[Dataset entries]

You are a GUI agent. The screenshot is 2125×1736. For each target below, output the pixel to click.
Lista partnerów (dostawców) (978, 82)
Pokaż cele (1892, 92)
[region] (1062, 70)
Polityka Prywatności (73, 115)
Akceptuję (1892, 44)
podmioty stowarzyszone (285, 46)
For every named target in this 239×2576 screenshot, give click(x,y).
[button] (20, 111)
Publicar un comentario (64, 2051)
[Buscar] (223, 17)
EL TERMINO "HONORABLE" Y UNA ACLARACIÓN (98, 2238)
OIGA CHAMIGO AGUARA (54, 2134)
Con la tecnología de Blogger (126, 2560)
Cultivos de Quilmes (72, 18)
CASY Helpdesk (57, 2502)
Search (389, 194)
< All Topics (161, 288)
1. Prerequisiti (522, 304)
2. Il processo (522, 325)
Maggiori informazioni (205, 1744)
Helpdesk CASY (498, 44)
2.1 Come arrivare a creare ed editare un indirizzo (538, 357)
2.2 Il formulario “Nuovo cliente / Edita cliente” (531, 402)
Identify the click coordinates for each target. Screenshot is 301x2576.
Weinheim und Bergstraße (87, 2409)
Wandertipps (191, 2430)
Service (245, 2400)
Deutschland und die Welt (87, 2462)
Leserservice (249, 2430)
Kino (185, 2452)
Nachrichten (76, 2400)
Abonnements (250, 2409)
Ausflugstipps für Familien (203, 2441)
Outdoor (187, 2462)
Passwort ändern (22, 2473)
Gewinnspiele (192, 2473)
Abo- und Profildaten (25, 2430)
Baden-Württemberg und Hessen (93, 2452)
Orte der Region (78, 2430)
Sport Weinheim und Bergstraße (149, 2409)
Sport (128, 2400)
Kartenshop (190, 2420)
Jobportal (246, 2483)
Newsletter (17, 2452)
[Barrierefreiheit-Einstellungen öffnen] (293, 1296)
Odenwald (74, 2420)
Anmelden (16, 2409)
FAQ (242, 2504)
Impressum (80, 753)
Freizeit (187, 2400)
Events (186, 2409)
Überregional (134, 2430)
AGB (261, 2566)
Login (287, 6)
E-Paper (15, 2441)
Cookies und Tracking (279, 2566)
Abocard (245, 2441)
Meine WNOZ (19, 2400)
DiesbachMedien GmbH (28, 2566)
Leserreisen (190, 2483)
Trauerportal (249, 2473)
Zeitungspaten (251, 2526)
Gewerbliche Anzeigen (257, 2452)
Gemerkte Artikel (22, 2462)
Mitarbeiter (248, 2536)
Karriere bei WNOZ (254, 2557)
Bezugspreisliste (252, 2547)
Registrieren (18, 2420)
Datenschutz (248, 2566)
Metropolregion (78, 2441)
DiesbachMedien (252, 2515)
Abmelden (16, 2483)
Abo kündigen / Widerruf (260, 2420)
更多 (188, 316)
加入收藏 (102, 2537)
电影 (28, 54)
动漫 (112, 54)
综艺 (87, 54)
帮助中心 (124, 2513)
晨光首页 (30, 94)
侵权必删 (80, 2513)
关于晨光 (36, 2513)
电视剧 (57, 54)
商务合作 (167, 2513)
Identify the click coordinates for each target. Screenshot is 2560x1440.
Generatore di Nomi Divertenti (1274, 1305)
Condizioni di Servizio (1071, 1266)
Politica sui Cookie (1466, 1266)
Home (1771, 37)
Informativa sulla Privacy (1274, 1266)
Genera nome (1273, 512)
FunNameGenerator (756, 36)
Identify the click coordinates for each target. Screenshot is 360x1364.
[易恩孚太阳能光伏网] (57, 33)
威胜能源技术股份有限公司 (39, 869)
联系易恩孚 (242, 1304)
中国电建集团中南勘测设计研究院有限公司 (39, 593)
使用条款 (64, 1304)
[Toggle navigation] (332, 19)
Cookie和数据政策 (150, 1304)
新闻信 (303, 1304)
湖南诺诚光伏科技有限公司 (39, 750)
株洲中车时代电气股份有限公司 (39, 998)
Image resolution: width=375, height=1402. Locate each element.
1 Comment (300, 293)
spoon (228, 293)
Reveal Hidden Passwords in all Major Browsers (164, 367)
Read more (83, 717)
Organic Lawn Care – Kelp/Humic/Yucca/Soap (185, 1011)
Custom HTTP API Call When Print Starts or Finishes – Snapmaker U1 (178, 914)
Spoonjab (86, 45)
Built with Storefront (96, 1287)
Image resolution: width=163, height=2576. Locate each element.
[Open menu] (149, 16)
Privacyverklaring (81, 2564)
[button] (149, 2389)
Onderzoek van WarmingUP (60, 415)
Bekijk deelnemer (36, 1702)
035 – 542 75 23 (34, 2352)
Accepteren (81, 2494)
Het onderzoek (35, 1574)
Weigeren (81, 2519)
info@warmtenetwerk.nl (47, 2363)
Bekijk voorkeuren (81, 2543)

■ **Required work**: Work through the records above. Copy every line with the string "click".

■ **Answer box**:
You are a GUI agent. The screenshot is 2125×1736. For each target below, output the pixel to click.
For every named target in this 239×2576 screenshot, give click(x,y).
Identify the click coordinates for each target. Screenshot is 301x2576.
Identify the click coordinates for each target. Screenshot is 2560x1440.
Identify the click coordinates for each target. Screenshot is 360x1364.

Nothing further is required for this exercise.